Cette précision fait son effet : nous sommes dans le tangible, Marie — plutôt l’auteure ! — connaît son affaire. La minutie avec laquelle elle mène l’inspection le confirme.
Grâce cette prémisse, nous accueillerons sans peine la surprenante apparition d’un homme qui surgit juste au moment où Marie, toute à son affaire, fait une mauvaise chute dans la neige. L’homme, ermite peu loquace, l’amènera chez lui pour s’occuper d’elle.
Ainsi se termine le premier chapitre. La mise en place est faite, le récit qui suit nous tiendra aux aguets.

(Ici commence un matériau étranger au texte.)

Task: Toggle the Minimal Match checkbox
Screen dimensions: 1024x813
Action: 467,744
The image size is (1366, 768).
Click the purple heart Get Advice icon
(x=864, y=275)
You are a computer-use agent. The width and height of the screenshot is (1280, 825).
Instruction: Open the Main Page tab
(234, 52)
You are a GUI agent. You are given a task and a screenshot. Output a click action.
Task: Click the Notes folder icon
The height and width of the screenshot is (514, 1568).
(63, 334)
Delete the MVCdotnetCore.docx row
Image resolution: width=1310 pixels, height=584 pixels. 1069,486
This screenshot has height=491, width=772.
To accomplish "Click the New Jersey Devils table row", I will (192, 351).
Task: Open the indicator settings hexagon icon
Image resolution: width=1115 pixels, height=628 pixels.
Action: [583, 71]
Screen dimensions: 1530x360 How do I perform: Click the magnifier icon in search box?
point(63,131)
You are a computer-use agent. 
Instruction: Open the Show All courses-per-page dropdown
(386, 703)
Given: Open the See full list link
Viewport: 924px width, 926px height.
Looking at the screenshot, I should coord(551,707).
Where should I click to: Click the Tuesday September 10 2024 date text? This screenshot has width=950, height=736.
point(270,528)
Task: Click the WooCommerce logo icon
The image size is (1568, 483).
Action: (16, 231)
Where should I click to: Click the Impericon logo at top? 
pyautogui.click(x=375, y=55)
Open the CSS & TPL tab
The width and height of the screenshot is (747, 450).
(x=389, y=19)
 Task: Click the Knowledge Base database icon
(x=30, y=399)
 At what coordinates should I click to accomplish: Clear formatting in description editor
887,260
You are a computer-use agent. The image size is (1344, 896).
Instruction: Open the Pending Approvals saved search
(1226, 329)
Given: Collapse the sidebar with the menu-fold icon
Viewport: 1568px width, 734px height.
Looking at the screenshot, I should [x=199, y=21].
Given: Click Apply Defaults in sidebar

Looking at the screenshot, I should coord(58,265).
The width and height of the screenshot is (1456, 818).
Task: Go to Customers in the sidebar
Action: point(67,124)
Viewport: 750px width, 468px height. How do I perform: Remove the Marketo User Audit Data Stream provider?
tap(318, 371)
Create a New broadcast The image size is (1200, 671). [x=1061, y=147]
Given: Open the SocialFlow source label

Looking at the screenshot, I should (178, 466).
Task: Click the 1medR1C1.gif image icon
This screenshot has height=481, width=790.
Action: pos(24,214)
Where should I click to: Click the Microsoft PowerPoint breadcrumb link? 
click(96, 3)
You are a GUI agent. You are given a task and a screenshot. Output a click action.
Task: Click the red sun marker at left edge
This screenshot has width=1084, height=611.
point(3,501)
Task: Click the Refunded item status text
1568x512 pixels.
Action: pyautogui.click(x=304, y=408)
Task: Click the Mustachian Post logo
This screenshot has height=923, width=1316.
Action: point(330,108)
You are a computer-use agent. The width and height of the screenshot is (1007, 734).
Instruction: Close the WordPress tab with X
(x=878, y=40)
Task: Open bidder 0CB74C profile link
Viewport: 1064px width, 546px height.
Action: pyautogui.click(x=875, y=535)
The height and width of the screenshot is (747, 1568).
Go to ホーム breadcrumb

Marie restera une semaine isolée du monde. Chacun la croit morte. C’est dire si son retour lui vaudra une grande attention, notamment médiatique. La compagnie minière qui l’emploie a intérêt à faire d’elle une héroïne — ce qui n’améliore pas sa cote auprès de ses collègues, hostiles à sa présence dans leur milieu de gars. Cette pression plus ou moins subtile que subit la narratrice est extrêmement bien rendue.
MYSTÉRIEUX INCONNU
De son côté, Marie n’arrive pas à oublier le mystérieux inconnu qui l’a recueillie. Un homme qui réside dans une grande maison oubliée de tous, remplie de livres et de meubles de prix, et qui tient à sa réclusion.
C’est lui qui la contactera à nouveau et Marie se laissera charmer par cette espèce de Survenant du Grand Nord, soucieux de protection de l’environnement. Comme le sont aussi des autochtones de la région, auxquels elle s’identifie à cause de sa mère d’origine crie qui l’a abandonnée à sa naissance.
Mais on n’est pas dans le romantisme ici, ni les bons sentiments. Le personnage de Marie, solide, est d’une grande lucidité et l’auteure décrit avec réalisme et vivacité un univers où les tensions ne manquent pas.
Alors on avance, curieux de ce qui attend Marie. La finale ne nous décevra pas.